▶ _Tâche courte_
Pouvez-vous reproduire à l'identique le passage de l'extrait sur le collectif antifasciste lyonnais qui commence à « Cette cassure a » et se termine à « mis en retrait. » ?
==== Extrait choisi ====
Trois axes de travail avaient été définis :

  • travailler sur les différents groupuscules radicaux : les surveiller et diffuser l’information ;
  • accompagner les victimes d’agressions et suivre les plaintes (lire ici, ou encore là) ;
  • mobiliser contre l’extrême droite avec l’organisation de manifestations, comme en 2013.

C’est le CV69 qui a notamment organisé toutes les manifs antifascistes lyonnaises de 2010 à 2014 ;
2012 marquant l’apogée de ce collectif. L’attitude des socialistes, qui avaient rejoint le CV69 en cours de route, a généré des crispations.

Marion Athiel raconte :

« L’arrivée du PS au pouvoir, en 2012, avec François Hollande, a changé la donne. La Ville de Lyon voulait que plus rien ne sorte sur l’extrême droite à Lyon et, en réunion, les représentants du PS étaient les pieds sur le frein. Alors que de 2010 à 2012, on employait les termes de « racisme d’Etat », « chasse aux Roms » ou « islamophobie », ce n’était plus possible en 2013. Plus aucun communiqué de presse n’arrivait à sortir et la confiance s’est perdue. »

Cette cassure a abouti à des vagues de départs : les libertaires (Alternative libertaires, Voraces, CGA, CNT), la FSE puis les syndicats sont partis ou se sont mis en retrait.
==== Informations fournies ====
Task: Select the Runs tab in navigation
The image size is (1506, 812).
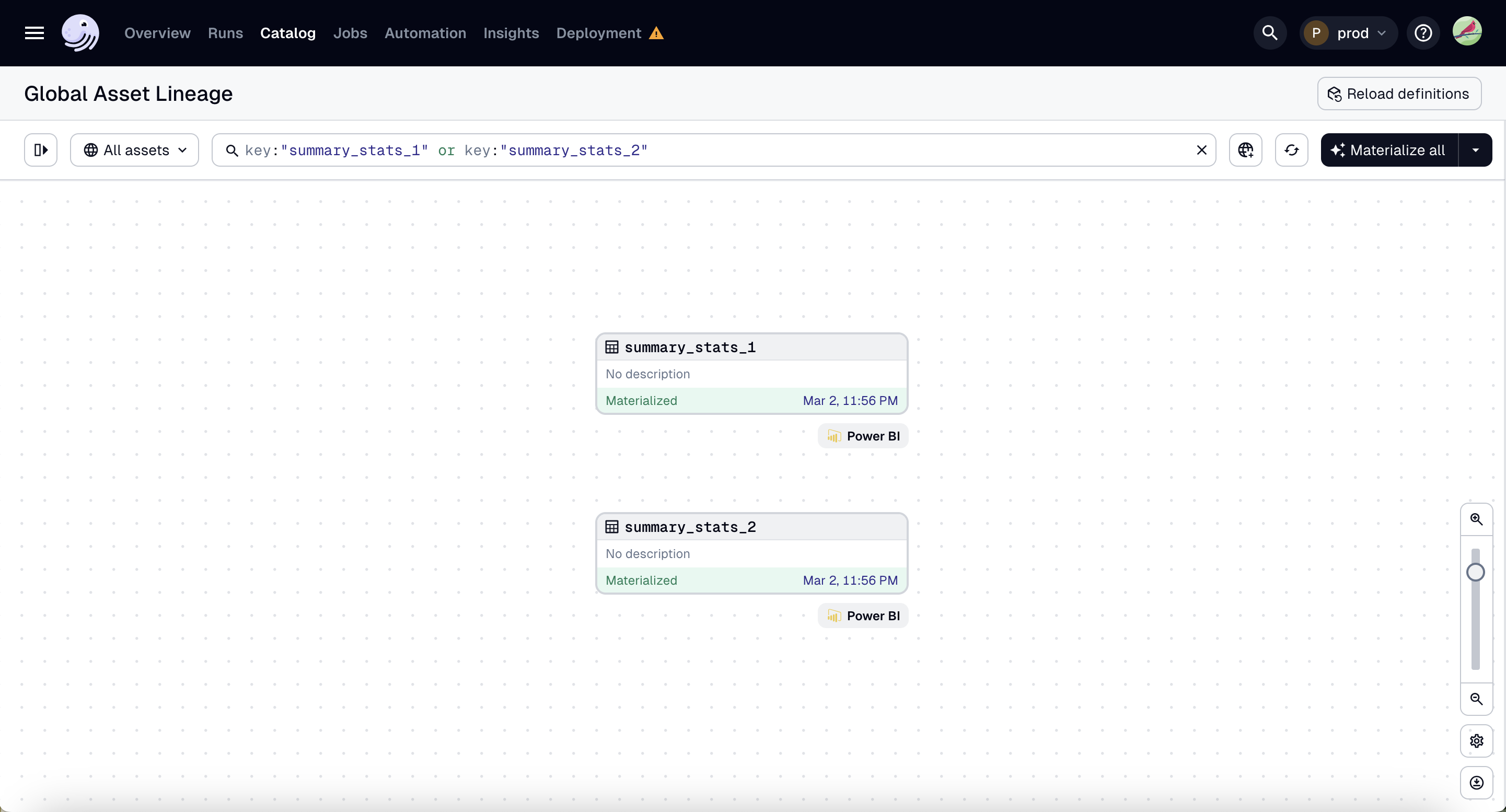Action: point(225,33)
====
==== Informations fournies ====
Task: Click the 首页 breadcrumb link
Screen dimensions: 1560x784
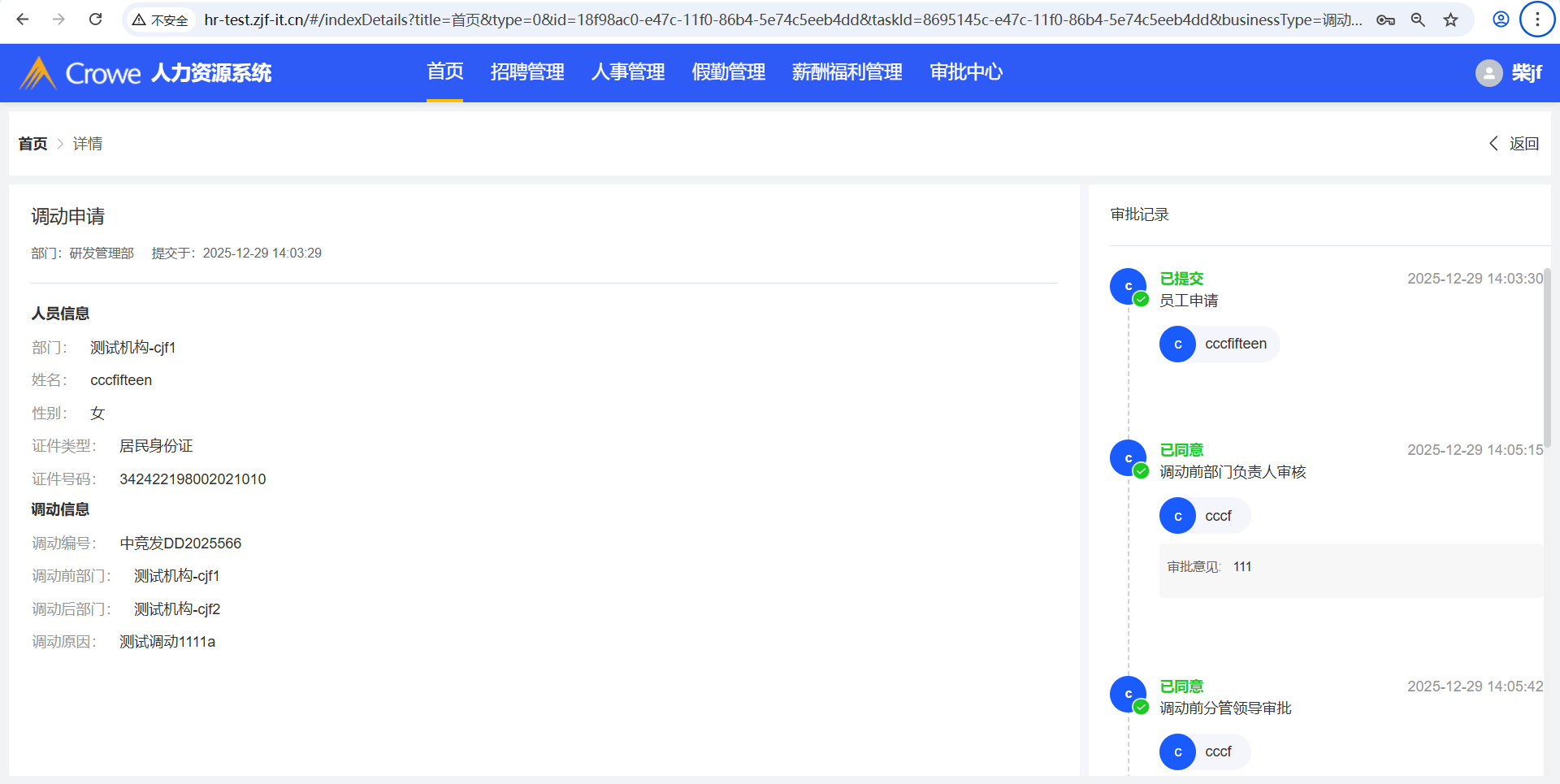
====
▶ _Réponse à l'exercice_
Cette cassure a abouti à des vagues de départs : les libertaires (Alternative libertaires, Voraces, CGA, CNT), la FSE puis les syndicats sont partis ou se sont mis en retrait.